The team also used the molecular clock — a technique that uses the number of genetic differences between two species to determine when in the past they diverged from each other — to estimate that the lineages leading to Neanderthals and modern humans separated sometime between 690,000 and 550,000 years ago.

Since 1997, scientists have analyzed the mitochondrial DNA of several other Neanderthals, including the complete mitochondrial genomes (the entire length of the DNA) of more than five Neanderthals. These studies all produced similar results, showing Neanderthals were very different from humans, making it unlikely that Neanderthals contributed any genes to the modern human gene pool.

But mitochondrial DNA is only a small fraction of the genetic story. In 2006, advancements in genetic sequencing allowed scientists to analyze Neanderthal nuclear DNA. This year, a team again led by Pääbo, now at the Max Planck Institute for Evolutionary Anthropology in Leipzig, Germany, announced they had completed a “first draft” of the Neanderthal nuclear genome: By piecing together fragments from several Neanderthals, the team sequenced about 60 percent of the genome. Unlike the mitochondrial DNA, Neanderthal nuclear DNA suggests humans and Neanderthals did interbreed.

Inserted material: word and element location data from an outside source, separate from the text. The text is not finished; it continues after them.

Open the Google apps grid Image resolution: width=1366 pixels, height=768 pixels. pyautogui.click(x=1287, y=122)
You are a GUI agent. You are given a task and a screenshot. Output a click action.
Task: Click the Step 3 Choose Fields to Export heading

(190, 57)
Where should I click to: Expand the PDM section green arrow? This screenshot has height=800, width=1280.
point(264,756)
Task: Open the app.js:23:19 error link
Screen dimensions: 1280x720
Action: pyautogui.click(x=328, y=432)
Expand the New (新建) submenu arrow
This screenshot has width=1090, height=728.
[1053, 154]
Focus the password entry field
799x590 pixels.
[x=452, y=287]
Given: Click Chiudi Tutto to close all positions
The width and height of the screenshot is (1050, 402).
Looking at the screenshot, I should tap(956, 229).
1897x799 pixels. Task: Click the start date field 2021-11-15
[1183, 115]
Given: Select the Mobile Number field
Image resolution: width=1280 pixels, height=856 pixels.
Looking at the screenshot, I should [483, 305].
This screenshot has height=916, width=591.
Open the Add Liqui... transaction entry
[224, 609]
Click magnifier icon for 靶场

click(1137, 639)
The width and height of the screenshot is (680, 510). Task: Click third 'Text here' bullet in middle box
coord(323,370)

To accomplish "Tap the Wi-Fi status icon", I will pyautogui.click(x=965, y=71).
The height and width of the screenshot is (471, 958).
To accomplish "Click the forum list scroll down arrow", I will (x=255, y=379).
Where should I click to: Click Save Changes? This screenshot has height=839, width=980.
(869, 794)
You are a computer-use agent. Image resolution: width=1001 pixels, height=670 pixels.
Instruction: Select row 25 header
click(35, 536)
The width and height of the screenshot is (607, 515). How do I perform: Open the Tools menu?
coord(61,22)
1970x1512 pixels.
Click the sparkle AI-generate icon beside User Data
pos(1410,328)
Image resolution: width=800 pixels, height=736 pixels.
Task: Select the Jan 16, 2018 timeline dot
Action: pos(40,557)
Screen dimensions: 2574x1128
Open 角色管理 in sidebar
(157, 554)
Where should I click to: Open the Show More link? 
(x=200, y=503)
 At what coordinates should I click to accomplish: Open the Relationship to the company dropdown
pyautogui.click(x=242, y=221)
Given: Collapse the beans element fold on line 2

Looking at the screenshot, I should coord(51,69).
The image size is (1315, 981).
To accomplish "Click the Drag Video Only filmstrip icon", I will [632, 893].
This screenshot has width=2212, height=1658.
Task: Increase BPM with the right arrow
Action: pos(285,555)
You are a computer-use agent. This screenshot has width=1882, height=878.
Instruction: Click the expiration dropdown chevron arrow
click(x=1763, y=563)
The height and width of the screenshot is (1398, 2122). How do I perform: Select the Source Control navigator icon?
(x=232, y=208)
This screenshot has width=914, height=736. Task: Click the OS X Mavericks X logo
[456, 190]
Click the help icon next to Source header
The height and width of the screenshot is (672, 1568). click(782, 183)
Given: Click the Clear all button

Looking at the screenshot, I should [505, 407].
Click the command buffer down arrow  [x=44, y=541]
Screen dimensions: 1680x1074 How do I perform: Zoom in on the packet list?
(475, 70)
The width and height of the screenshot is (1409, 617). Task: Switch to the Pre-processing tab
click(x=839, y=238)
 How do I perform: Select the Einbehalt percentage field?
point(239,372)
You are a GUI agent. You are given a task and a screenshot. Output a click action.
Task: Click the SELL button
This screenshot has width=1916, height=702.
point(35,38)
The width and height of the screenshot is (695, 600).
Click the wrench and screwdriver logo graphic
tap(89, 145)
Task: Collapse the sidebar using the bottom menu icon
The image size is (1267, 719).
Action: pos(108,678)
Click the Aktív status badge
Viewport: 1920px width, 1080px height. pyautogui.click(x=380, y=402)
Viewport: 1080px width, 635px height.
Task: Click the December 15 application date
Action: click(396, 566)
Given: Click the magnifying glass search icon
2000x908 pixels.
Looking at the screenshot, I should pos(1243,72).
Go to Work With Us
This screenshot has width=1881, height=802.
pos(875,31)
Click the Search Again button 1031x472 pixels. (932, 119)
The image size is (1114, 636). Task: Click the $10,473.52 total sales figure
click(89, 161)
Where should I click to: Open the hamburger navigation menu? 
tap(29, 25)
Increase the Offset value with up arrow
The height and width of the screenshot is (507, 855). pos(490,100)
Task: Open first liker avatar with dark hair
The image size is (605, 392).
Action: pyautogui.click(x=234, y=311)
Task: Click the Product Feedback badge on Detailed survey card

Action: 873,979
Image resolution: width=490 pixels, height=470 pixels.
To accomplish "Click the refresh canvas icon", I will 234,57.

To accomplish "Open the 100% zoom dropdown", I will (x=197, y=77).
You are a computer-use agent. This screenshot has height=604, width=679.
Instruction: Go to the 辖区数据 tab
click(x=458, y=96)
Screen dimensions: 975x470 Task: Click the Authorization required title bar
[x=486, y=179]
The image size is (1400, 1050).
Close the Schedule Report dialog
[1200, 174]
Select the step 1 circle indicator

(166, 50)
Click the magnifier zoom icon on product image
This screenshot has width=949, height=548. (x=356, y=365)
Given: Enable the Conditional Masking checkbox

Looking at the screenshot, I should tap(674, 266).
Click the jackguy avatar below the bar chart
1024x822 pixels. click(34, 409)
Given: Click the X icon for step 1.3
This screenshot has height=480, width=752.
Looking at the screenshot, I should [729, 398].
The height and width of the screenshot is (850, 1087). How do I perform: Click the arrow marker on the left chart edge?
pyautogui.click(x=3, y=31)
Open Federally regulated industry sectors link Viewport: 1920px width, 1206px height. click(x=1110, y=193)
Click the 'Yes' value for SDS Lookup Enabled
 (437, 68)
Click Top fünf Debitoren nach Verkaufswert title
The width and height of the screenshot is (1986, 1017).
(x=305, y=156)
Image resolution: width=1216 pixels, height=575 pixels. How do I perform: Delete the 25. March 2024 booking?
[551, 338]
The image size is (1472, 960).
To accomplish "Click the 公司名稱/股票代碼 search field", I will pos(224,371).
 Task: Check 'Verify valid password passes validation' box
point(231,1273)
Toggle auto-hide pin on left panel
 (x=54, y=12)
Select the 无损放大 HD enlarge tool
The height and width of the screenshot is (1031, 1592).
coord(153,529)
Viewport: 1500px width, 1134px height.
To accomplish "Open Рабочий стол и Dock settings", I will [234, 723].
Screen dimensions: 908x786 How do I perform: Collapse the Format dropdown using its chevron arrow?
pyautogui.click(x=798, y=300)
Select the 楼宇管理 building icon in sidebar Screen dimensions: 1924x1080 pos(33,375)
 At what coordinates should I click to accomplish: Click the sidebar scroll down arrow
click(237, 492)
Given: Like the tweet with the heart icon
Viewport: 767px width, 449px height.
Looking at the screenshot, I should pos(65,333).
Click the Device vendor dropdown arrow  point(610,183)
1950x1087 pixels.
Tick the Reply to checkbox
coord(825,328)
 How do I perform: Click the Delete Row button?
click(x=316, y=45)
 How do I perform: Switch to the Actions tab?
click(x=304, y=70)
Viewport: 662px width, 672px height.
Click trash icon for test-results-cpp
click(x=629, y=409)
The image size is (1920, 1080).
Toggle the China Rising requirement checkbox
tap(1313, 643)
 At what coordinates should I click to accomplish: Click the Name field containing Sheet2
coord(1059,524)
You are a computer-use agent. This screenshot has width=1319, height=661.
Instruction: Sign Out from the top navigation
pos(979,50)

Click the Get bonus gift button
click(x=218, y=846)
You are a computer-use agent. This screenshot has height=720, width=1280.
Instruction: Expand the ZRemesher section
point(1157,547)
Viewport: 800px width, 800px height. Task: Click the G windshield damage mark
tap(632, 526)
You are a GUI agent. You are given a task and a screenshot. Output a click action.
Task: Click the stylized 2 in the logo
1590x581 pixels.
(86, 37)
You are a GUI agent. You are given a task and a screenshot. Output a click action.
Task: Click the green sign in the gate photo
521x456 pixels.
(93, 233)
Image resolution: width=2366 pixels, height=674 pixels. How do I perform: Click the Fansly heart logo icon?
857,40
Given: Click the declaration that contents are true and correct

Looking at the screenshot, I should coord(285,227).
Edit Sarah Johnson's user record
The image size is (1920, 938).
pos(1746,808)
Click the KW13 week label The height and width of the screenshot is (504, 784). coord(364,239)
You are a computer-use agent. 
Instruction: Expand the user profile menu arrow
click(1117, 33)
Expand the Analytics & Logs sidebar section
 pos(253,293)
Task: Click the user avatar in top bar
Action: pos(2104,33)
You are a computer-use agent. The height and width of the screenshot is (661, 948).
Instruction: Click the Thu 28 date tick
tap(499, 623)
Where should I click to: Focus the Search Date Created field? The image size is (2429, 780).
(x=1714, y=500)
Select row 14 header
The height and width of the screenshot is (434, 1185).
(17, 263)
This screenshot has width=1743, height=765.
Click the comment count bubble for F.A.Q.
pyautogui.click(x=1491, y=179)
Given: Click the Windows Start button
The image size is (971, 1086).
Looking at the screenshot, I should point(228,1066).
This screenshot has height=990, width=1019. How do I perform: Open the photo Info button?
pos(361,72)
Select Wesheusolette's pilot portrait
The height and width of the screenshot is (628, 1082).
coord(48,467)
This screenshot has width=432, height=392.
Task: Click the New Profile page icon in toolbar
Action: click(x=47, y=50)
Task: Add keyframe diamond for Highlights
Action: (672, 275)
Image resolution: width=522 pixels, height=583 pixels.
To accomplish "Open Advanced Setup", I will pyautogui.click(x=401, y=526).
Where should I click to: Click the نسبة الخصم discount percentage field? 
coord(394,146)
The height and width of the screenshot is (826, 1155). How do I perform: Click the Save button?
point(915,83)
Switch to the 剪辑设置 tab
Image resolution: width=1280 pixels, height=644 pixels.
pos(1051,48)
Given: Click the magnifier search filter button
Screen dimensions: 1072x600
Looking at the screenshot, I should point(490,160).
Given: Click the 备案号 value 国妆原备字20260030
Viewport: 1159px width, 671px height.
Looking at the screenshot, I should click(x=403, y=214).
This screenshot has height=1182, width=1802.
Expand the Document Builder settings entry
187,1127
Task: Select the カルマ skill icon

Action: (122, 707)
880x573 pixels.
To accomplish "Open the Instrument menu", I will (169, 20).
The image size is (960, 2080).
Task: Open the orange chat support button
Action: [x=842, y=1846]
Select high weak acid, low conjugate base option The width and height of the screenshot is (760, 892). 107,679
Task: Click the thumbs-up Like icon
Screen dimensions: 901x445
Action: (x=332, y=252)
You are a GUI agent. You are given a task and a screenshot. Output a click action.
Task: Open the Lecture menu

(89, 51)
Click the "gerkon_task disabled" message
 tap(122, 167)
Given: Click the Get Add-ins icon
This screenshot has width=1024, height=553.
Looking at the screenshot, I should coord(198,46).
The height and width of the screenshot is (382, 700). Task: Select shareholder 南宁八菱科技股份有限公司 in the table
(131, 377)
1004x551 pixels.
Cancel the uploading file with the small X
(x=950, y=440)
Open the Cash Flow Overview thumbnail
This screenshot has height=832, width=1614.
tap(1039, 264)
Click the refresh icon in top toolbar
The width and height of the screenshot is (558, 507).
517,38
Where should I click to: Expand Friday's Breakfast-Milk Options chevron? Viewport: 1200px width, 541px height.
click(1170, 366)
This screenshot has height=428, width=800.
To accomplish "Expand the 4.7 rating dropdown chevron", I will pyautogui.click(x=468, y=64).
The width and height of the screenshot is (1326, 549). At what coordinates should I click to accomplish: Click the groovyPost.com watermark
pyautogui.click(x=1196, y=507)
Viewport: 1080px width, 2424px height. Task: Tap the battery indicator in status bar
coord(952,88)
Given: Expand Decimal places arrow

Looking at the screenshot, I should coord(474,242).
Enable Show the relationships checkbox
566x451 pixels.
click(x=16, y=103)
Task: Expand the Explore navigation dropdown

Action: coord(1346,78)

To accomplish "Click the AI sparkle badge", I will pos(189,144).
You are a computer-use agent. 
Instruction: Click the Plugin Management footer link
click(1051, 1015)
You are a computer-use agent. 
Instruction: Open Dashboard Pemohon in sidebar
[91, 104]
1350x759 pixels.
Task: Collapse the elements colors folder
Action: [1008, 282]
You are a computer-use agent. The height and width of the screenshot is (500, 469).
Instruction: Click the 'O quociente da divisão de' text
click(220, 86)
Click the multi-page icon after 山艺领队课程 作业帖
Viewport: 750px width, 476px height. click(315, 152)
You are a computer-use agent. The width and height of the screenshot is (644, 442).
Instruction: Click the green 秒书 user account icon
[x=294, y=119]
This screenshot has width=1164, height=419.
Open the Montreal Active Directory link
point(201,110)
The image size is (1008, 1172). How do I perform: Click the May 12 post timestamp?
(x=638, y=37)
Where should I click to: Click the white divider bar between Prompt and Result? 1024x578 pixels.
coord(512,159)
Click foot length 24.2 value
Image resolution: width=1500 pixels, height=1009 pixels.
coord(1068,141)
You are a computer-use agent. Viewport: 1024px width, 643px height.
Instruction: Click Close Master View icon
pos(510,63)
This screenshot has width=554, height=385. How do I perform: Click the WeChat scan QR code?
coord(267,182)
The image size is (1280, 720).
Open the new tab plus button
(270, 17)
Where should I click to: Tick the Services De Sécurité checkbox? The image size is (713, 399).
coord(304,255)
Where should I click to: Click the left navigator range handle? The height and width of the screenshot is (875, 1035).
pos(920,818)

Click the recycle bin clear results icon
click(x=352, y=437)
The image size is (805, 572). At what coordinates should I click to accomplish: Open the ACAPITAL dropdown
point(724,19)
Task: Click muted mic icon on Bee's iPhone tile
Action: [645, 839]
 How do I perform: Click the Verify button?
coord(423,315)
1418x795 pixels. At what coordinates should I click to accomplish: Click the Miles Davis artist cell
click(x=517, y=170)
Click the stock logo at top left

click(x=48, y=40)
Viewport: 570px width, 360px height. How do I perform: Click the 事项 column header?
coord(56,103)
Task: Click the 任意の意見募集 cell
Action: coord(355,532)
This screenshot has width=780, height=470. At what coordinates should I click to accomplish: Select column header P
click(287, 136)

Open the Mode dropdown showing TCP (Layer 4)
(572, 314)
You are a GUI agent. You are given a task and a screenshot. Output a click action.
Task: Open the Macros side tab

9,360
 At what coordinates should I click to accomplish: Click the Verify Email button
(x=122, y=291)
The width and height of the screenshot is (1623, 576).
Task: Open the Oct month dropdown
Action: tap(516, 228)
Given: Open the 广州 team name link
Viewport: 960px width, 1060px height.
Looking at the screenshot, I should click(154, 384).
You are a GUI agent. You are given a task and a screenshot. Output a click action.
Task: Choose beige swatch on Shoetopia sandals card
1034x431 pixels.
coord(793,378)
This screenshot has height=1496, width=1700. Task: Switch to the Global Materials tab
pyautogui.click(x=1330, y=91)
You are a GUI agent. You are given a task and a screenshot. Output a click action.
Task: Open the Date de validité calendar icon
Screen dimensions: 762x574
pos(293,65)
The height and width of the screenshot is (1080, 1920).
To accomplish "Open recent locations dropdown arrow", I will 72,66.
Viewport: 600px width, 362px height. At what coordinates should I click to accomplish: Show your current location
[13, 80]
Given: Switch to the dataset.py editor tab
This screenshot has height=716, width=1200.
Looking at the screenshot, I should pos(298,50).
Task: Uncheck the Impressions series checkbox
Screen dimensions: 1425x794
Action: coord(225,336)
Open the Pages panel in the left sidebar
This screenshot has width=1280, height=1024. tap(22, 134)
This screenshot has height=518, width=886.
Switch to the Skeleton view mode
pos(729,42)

Studying nuclear DNA allows researchers to go beyond questions of our genetic relationship with Neanderthals to investigate what Neanderthals looked like and even how they behaved. In 2007, scientists found a genetic mutation in Neanderthals that is similar to a mutation found in people with red hair and pale skin, suggesting some Neanderthals were also red-headed. That same year researchers announced that Neanderthals had the modern form of the FOXP2 gene, which is associated with speech and language, suggesting Neanderthals may have had some ability to speak. With the rapid advancement of the field of Neanderthal genetics, researchers will likely address many more questions regarding our close cousins, allowing us to understand Neanderthals in ways Fuhlrott, Schaaffhausen and King never imagined.